» What needs to be done: Give back every entry, exactly as written.

─── Extracted records ───

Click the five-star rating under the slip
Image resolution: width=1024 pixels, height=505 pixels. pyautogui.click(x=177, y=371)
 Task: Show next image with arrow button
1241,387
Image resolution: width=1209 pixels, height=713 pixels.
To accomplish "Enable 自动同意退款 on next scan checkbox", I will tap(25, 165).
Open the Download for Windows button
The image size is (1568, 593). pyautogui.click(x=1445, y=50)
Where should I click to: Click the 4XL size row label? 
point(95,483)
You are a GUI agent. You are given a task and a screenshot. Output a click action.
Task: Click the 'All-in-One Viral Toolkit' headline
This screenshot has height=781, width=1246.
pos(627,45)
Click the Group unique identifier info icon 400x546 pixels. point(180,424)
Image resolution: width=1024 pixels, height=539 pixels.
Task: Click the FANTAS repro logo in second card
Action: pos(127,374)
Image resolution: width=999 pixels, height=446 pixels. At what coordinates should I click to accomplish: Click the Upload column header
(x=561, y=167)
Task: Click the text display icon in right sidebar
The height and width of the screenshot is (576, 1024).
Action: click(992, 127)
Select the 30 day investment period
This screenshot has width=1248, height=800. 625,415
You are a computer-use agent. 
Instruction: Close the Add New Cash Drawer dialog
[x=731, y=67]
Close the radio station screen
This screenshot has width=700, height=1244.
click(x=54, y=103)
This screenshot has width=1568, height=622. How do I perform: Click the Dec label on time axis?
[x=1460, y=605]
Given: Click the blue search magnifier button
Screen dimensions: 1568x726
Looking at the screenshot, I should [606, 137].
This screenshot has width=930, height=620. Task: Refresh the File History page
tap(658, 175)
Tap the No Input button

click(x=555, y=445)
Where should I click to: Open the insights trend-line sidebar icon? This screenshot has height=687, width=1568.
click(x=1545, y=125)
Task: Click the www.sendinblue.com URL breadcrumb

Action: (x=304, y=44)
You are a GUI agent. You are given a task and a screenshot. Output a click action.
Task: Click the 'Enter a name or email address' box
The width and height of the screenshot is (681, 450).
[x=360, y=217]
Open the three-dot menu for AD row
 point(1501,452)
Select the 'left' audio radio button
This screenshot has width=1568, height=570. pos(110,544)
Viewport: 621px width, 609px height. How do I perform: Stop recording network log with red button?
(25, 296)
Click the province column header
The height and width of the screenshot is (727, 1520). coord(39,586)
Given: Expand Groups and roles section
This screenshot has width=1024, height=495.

───

» Exercise result:
Click the five-star rating under the slip
Image resolution: width=1024 pixels, height=505 pixels. pyautogui.click(x=177, y=371)
 Task: Show next image with arrow button
1241,387
Image resolution: width=1209 pixels, height=713 pixels.
To accomplish "Enable 自动同意退款 on next scan checkbox", I will tap(25, 165).
Open the Download for Windows button
The image size is (1568, 593). pyautogui.click(x=1445, y=50)
Where should I click to: Click the 4XL size row label? 
point(95,483)
You are a GUI agent. You are given a task and a screenshot. Output a click action.
Task: Click the 'All-in-One Viral Toolkit' headline
This screenshot has height=781, width=1246.
pos(627,45)
Click the Group unique identifier info icon 400x546 pixels. point(180,424)
Image resolution: width=1024 pixels, height=539 pixels.
Task: Click the FANTAS repro logo in second card
Action: pos(127,374)
Image resolution: width=999 pixels, height=446 pixels. At what coordinates should I click to accomplish: Click the Upload column header
(x=561, y=167)
Task: Click the text display icon in right sidebar
The height and width of the screenshot is (576, 1024).
Action: click(992, 127)
Select the 30 day investment period
This screenshot has width=1248, height=800. 625,415
You are a computer-use agent. 
Instruction: Close the Add New Cash Drawer dialog
[x=731, y=67]
Close the radio station screen
This screenshot has width=700, height=1244.
click(x=54, y=103)
This screenshot has width=1568, height=622. How do I perform: Click the Dec label on time axis?
[x=1460, y=605]
Given: Click the blue search magnifier button
Screen dimensions: 1568x726
Looking at the screenshot, I should [606, 137].
This screenshot has width=930, height=620. Task: Refresh the File History page
tap(658, 175)
Tap the No Input button

click(x=555, y=445)
Where should I click to: Open the insights trend-line sidebar icon? This screenshot has height=687, width=1568.
click(x=1545, y=125)
Task: Click the www.sendinblue.com URL breadcrumb

Action: (x=304, y=44)
You are a GUI agent. You are given a task and a screenshot. Output a click action.
Task: Click the 'Enter a name or email address' box
The width and height of the screenshot is (681, 450).
[x=360, y=217]
Open the three-dot menu for AD row
 point(1501,452)
Select the 'left' audio radio button
This screenshot has width=1568, height=570. pos(110,544)
Viewport: 621px width, 609px height. How do I perform: Stop recording network log with red button?
(25, 296)
Click the province column header
The height and width of the screenshot is (727, 1520). coord(39,586)
Given: Expand Groups and roles section
This screenshot has width=1024, height=495.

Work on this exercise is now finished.